I did say it's a premature matter. What I'm stressing is that long-term this should be emphasized to an extent, especially for major releases of Zig, rather than embrace fallacies like Go, where "implementation as a specification" is meant literally. Past Zig itself, bootstrap and utilities should also be considered.

Indeed not everything is verifiable nor does it have to be. However, lack of formal proof motivates using or creating alternatives, as alluded to before. Some of the examples are probably better used as exhibits in this sense. This is entirely open ended but I can imagine a combination of tools as in F* appropriate in the future, not excluding in context of crypto.

TateStaples commented 2 weeks ago

Hey student here interested in exploring formal verification.
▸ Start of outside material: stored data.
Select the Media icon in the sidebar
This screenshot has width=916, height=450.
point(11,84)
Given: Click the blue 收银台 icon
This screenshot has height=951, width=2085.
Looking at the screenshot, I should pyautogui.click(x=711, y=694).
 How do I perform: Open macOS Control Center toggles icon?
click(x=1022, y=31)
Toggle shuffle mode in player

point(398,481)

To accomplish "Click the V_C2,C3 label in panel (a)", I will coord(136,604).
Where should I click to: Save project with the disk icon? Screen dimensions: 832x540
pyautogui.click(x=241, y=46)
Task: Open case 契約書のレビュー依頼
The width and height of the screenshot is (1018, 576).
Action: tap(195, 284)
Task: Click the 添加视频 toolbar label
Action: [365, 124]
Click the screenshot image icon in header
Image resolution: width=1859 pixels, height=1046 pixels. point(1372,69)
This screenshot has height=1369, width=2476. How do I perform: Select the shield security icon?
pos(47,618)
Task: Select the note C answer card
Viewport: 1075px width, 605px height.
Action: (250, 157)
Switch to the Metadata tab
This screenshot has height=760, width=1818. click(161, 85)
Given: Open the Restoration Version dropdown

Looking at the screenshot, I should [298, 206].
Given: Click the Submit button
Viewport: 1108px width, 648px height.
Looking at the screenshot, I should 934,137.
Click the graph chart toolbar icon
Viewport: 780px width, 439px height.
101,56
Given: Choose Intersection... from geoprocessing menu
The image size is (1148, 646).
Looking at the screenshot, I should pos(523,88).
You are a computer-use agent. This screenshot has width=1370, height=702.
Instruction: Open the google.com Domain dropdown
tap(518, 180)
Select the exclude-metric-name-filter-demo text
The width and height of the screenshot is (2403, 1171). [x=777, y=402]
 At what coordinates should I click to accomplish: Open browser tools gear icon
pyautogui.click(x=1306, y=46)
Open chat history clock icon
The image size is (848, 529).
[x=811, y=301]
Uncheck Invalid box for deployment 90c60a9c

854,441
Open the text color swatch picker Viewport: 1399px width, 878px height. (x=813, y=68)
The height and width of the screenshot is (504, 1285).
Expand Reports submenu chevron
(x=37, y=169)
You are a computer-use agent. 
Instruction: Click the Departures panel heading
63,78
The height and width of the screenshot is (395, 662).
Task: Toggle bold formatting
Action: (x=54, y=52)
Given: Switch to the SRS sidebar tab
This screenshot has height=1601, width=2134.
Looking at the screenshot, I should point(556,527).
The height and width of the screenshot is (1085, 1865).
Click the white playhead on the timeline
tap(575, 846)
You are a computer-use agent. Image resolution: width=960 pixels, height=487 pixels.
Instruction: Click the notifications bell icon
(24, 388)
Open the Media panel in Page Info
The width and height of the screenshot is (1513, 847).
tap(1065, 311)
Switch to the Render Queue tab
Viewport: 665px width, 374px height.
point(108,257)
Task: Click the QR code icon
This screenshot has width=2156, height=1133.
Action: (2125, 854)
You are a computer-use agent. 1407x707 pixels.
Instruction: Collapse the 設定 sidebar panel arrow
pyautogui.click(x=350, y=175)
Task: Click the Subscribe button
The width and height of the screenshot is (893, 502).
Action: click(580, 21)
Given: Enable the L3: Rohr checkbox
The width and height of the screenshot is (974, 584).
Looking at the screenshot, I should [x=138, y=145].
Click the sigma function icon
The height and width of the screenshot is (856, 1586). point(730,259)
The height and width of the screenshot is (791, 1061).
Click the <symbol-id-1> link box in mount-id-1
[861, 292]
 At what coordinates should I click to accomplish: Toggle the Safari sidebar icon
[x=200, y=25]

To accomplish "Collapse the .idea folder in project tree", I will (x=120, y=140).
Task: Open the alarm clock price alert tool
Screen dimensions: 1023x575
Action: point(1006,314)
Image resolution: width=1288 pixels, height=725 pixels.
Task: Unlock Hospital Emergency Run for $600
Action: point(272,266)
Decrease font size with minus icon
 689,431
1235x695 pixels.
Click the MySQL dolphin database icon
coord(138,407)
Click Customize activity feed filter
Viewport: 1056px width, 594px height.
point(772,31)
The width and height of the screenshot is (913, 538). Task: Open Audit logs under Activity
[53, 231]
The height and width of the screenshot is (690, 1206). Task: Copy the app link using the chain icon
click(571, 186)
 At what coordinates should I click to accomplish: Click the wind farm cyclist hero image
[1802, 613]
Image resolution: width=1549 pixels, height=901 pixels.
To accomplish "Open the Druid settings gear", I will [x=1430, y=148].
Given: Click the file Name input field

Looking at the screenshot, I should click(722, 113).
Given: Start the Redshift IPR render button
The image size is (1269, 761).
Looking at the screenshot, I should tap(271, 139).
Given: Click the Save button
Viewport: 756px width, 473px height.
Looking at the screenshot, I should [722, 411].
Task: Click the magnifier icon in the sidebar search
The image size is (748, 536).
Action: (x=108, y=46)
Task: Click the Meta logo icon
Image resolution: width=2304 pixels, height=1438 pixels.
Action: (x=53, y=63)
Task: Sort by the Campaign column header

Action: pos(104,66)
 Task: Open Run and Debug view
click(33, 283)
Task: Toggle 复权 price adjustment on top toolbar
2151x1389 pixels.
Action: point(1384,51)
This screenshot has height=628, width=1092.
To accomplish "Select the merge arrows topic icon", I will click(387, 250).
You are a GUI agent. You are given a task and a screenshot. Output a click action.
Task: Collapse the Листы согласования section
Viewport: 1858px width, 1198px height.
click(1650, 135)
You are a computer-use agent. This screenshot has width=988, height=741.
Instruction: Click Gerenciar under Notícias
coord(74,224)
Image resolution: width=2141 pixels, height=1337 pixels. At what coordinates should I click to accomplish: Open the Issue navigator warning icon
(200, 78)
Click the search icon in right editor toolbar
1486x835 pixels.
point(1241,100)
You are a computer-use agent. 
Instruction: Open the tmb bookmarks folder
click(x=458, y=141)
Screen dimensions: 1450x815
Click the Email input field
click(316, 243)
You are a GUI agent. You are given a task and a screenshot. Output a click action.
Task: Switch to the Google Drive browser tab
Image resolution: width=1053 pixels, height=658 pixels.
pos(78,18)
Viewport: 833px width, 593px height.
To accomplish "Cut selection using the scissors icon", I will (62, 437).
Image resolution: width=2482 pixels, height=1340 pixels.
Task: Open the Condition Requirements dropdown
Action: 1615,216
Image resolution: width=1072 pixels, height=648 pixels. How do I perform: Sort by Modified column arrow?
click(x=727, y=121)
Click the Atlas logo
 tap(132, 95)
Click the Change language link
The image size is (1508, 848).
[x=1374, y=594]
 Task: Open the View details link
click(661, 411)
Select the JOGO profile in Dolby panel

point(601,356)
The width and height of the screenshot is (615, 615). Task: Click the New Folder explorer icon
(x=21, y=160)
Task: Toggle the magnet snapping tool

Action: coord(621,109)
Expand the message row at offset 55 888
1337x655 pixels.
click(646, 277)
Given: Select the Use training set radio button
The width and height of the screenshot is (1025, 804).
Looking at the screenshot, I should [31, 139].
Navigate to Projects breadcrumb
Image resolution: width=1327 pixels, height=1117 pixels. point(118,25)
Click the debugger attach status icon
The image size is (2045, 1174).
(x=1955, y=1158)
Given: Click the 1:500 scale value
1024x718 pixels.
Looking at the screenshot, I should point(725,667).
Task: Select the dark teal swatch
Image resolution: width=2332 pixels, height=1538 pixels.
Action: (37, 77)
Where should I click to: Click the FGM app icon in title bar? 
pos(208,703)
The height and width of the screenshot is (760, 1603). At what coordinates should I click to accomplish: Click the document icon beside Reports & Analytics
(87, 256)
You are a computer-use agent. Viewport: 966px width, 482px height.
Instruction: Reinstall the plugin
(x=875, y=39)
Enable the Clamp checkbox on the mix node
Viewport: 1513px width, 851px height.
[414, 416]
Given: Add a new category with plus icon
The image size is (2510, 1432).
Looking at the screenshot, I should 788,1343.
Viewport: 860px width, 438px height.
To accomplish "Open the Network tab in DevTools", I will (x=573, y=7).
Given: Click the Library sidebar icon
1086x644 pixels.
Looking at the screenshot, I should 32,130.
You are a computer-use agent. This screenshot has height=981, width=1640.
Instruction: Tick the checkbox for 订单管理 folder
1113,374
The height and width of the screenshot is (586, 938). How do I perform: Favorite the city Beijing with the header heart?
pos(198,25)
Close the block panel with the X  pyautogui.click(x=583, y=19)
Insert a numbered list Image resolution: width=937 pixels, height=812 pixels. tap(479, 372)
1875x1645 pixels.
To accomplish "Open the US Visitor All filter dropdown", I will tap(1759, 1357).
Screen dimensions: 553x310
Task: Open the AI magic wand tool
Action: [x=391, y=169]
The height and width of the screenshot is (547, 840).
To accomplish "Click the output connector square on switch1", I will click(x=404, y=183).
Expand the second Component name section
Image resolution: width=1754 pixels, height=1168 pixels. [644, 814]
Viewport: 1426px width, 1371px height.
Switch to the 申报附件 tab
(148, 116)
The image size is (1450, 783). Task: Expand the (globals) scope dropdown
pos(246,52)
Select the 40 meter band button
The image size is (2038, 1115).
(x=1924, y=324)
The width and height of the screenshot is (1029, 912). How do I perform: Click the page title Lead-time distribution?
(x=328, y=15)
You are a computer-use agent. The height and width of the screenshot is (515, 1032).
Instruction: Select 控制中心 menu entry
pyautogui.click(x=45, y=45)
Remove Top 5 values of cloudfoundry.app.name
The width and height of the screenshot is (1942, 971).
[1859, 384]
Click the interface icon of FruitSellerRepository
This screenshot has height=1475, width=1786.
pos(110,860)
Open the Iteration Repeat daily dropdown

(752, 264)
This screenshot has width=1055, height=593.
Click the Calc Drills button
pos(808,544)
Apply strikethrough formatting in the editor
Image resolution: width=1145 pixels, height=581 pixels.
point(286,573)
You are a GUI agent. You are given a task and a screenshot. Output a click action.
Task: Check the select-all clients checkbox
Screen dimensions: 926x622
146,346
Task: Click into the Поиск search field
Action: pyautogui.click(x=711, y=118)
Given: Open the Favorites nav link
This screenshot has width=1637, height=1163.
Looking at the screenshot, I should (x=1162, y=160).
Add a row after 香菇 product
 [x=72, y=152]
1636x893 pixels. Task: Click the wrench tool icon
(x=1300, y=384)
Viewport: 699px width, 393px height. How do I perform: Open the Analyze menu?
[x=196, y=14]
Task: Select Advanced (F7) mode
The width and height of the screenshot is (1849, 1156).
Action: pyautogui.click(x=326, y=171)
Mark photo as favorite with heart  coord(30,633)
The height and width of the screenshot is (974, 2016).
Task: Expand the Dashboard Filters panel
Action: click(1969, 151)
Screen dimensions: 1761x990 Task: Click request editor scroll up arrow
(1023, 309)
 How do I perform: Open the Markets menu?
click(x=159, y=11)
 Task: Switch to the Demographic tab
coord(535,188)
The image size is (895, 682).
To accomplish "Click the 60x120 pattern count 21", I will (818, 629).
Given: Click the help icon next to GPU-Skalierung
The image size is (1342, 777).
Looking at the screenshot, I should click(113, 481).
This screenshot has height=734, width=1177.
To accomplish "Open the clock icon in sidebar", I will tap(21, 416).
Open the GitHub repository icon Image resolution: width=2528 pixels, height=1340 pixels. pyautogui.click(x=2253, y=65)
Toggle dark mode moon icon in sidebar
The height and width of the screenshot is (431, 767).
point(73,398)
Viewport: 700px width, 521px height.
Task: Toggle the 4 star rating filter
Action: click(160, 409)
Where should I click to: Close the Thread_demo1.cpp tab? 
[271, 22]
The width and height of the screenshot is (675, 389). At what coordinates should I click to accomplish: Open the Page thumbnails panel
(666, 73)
I've been thinking about how possible it would be to implement formal verification as a comptime assert syntax. This seems like it would integrate well with the minimal changes to current zig syntax and style while allowing for powerful verification.

When the assert only relies on other comptime verifables it can be done in the expected way, but when reliant on runtime variables it could be discharges to an SMT solver like languages such as Dafny, F*, C3, and others. This would probably drastically reduce compilation speed so verifying could be separated from the build process.

Interested in starting a project on this and curious for feedback on syntax and premise. Do people want something like this?

Example Dafny to Zig:

method InsertionSort(a: array<int>) 
  modifies a
  ensures sorted(a, 0, a.Length-1)
  ensures multiset(a[..]) == old(multiset(a[..]))
{
  for var i := 1; i < a.Length; i++
    invariant 0 < i <= a.Length
    invariant sorted(a, 0, i-1)
    invariant multiset(a[..]) == old(multiset(a[..]))
  {
    var key := a[i];
    var j := i - 1;

    while j >= 0 && a[j] > key
      invariant -1 <= j < i
      invariant sorted(a, 0, j)
      invariant multiset(a[..]) == old(multiset(a[..]))
    {
      a[j+1] := a[j];
      j := j - 1;
    }

    a[j+1] := key;
  }
}
pub fn insertionSort(arr: []i32) void {
    for (1..arr.len) |i| {
        comptime {
            assert(sorted(arr, 0, i-1));
            assert(multiset(arr[..]) == old(multiset(arr[..]))); // Multiset might need its own syntax
            assert(0 < i <= arr.len);
        }

        const key = arr[i];
        var j: usize = i - 1;

        // Inner loop to shift elements
        while (j < arr.len and arr[j] > key) : (j -= 1) {
            comptime {
                assert(sorted(arr, 0, j));
                assert(multiset(arr[..]) == old(multiset(arr[..])));
                assert(-1 <= j < i);
            }

            arr[j + 1] = arr[j];

            // Prevent underflow
            if (j == 0) break;
        }

        // Place key in correct position
        arr[j + 1] = key;
    }

   comptime assert(sorted(a, 0, arr.len-1));
   comptime assert(multiset(arr[..]) == old(multiset(arr[..])));
}

comptime sorted(arr: []i32, i1: usize, i2: usize) bool { ... }